Collection entries:

= = = = = = =

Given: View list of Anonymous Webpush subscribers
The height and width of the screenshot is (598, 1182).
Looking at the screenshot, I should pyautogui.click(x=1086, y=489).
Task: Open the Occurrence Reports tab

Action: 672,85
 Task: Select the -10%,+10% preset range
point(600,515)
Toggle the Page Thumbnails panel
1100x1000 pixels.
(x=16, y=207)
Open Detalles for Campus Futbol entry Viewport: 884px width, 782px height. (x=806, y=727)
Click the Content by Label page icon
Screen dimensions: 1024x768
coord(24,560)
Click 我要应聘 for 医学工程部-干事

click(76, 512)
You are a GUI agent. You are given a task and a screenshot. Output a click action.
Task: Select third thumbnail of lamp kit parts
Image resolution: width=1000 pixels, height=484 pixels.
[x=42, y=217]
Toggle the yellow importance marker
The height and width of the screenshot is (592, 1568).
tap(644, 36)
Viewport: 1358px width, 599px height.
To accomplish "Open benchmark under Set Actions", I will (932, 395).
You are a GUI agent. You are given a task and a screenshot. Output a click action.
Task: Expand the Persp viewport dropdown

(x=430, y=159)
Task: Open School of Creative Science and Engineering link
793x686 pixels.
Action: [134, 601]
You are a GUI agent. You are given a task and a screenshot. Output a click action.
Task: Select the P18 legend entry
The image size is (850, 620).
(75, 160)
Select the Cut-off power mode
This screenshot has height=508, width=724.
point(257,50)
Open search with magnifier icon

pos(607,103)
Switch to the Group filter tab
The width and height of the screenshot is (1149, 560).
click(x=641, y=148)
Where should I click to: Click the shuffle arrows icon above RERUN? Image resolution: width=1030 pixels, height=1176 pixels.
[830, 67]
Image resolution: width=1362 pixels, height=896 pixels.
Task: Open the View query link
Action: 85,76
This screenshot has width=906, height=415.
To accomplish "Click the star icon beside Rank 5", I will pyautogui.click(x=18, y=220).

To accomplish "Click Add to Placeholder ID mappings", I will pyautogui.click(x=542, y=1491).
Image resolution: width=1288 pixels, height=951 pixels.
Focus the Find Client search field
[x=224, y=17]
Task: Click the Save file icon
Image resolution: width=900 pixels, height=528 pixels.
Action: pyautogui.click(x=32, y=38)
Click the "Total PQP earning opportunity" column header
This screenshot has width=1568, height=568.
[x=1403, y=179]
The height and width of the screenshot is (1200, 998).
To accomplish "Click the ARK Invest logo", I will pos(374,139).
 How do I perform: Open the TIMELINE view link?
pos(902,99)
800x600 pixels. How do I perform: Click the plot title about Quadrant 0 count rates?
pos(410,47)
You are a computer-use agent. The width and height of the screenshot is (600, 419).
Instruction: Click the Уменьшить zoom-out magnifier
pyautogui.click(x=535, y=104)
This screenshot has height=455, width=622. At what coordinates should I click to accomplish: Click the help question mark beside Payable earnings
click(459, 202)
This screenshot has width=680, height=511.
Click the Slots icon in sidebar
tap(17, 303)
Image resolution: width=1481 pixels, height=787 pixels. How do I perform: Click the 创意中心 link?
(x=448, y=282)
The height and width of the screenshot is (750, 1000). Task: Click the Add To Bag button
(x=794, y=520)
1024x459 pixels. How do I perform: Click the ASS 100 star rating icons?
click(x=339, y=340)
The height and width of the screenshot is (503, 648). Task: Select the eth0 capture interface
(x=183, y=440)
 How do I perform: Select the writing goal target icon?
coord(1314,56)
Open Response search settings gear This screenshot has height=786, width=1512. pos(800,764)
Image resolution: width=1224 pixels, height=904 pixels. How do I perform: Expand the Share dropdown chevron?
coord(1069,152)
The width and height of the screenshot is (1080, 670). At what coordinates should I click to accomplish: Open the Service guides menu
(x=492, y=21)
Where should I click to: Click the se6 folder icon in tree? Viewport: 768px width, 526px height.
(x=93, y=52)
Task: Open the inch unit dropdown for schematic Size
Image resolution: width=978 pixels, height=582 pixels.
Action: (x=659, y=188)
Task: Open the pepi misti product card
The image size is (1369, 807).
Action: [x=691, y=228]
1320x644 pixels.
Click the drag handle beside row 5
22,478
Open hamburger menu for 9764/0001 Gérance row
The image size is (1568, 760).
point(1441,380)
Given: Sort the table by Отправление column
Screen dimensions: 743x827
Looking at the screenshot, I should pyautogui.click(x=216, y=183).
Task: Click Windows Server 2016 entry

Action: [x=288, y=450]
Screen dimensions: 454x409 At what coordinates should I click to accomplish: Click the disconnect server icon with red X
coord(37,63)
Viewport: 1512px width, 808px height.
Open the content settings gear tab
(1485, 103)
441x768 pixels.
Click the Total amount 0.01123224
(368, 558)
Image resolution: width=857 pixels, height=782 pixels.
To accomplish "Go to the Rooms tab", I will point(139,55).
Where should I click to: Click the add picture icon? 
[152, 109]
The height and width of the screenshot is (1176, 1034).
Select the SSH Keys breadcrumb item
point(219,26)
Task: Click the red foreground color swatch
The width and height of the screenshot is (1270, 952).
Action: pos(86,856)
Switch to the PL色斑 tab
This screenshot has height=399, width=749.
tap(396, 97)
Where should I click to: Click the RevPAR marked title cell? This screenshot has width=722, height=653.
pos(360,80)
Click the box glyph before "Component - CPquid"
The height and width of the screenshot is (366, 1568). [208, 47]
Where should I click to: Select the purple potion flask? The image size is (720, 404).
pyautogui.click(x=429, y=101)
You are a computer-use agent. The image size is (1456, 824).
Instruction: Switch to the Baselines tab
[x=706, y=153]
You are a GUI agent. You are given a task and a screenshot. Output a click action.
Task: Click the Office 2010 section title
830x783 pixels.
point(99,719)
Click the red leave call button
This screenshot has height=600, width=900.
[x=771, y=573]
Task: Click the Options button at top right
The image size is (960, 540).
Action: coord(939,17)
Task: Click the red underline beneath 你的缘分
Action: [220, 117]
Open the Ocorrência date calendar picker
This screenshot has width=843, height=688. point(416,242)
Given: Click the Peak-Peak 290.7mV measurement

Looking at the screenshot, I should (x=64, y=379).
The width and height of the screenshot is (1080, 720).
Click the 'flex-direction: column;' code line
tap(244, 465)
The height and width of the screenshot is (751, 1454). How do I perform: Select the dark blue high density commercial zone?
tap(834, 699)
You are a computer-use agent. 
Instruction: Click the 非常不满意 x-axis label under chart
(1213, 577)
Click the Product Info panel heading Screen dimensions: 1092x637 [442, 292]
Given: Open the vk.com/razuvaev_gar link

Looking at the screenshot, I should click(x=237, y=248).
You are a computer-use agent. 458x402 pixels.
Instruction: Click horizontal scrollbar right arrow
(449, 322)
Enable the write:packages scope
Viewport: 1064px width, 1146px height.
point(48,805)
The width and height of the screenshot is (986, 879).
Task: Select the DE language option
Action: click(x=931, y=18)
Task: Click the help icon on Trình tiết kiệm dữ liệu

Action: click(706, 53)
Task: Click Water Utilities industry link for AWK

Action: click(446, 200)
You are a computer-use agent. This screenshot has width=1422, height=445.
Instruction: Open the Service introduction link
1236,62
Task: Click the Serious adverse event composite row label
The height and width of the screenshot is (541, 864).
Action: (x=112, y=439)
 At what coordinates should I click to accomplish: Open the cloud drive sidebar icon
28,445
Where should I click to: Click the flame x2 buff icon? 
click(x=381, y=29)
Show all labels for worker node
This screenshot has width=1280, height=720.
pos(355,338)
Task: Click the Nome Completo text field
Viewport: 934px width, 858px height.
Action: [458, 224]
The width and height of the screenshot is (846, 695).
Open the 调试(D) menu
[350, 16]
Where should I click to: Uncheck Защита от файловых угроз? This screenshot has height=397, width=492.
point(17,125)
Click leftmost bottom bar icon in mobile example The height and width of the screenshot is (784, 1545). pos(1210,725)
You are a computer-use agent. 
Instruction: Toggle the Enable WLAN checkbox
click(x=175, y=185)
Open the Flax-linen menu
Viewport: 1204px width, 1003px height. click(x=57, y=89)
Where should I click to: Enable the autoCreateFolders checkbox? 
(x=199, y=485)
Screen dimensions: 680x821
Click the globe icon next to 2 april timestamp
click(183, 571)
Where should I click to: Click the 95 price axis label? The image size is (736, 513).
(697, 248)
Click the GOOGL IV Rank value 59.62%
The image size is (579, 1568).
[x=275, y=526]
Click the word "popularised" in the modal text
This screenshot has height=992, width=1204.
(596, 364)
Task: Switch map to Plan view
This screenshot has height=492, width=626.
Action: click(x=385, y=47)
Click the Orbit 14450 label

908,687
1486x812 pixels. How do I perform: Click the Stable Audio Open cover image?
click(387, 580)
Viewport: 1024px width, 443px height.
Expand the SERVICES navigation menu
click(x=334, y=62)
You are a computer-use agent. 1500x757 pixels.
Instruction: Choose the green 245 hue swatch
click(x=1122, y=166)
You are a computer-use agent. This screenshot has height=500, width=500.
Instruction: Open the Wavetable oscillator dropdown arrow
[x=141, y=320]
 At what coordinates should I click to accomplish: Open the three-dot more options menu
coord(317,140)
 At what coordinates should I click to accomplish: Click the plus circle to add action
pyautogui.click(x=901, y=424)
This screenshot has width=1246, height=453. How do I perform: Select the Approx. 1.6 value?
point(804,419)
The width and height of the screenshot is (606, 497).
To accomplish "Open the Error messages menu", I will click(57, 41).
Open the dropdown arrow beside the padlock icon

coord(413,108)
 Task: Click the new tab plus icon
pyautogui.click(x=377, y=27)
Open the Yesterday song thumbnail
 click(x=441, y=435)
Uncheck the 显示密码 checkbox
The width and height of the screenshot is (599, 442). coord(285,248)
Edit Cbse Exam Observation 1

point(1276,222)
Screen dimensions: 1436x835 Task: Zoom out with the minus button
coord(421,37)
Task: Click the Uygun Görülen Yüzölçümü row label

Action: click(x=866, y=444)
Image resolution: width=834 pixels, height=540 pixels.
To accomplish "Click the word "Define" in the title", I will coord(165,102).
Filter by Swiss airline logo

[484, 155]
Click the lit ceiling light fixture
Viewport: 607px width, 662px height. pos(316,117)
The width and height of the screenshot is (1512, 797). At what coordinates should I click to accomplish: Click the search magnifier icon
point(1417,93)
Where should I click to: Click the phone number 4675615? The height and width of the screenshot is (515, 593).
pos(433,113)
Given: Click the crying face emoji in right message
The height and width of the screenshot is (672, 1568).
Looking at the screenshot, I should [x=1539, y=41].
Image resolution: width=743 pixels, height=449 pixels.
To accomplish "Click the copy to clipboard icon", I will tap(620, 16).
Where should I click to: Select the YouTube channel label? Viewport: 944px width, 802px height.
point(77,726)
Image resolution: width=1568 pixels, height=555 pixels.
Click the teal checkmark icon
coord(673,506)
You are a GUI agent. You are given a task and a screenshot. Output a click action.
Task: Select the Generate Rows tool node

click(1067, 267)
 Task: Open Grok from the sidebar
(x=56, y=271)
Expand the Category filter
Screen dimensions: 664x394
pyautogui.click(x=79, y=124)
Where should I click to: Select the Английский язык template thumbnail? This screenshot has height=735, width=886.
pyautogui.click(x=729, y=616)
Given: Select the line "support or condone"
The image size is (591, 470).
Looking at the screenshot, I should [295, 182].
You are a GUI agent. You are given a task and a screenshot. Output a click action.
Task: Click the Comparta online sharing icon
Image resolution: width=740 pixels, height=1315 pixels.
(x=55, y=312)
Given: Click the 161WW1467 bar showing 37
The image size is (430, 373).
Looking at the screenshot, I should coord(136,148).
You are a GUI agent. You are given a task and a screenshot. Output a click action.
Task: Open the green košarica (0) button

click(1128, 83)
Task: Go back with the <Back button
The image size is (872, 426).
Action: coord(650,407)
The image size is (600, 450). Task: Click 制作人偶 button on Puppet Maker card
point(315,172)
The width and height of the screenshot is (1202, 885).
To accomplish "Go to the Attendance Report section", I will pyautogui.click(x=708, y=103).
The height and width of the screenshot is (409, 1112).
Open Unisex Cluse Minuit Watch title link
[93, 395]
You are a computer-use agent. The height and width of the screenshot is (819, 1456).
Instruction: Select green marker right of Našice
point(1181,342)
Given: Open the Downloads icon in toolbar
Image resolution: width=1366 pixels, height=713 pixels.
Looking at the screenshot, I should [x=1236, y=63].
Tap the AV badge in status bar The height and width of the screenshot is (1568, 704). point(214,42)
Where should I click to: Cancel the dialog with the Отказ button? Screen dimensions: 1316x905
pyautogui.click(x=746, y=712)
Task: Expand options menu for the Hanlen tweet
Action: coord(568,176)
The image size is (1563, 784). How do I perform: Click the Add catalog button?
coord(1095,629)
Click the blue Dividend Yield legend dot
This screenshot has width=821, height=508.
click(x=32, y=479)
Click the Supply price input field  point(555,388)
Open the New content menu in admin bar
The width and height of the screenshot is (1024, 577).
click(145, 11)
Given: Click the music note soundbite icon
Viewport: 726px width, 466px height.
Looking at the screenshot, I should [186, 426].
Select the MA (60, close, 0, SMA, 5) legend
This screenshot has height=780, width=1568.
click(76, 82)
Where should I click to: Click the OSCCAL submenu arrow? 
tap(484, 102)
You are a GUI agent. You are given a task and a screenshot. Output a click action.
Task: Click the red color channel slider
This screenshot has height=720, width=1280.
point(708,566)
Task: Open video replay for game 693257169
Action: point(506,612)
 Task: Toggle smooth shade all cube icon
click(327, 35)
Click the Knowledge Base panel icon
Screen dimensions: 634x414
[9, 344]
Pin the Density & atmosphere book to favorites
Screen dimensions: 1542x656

= = = = = = =

→ **Work task**
Copy every line of the data where "legend" is found.

→ **Response box**
Task: Select the P18 legend entry
Click the blue Dividend Yield legend dot
Select the MA (60, close, 0, SMA, 5) legend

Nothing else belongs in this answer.